Ethnically-driven killings in Sudan’s war have jumped this year, UN says

Ethiomonitor -Addis Ababa
September 20, 2025 Reuters
Sudan has seen a significant rise in civilian killings during the first half of this year due to growing ethnic violence, largely in the western region of Darfur, the U.N. human rights office said on Friday.
The conflict that erupted in Sudan in April 2023 between the Sudanese Armed Forces (SAF) and the paramilitary Rapid Support Forces (RSF) has unleashed waves of ethnically-driven killings, caused mass displacement and created what the U.N. has called the world’s worst humanitarian crisis.
At least 990 civilians were killed in summary executions in the first half of the year, the report found, with the number between February and April tripling.

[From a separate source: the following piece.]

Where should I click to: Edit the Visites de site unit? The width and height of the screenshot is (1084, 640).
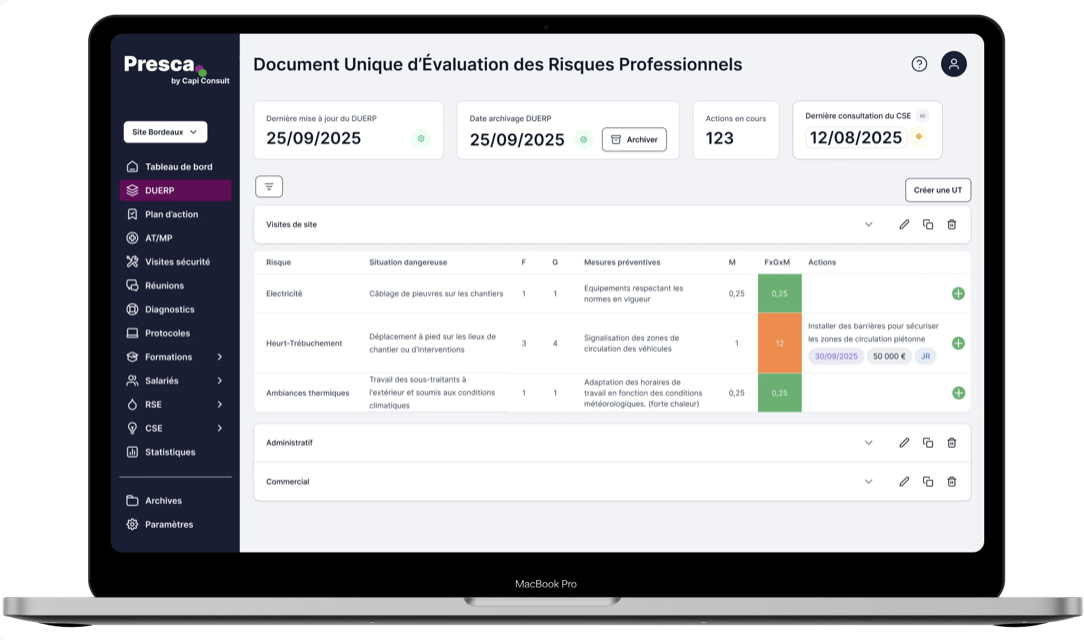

That was driven mainly by a surge in Khartoum after the army and allied fighters in late March recaptured the city previously controlled by the RSF, the OHCHR said.
“One witness who observed SAF search operations in civilian neighbourhoods in East Nile, Khartoum between March and April, said that he saw children as young as 14 or 15 years of age, accused of being RSF members, summarily killed,” OHCHR spokesperson Jeremy Laurence said.
“Every day we are receiving more reports of horrors on the ground,” OHCHR Sudan representative Li Fung told reporters in Geneva.
Fung said ethnicity was a motivating factor for violence, which she described as very concerning.
She explained that certain ethnic communities were being targeted because they are associated with the leadership of the SAF and RSF, building upon decades of discrimination and division between different groups and identities in the diverse nation.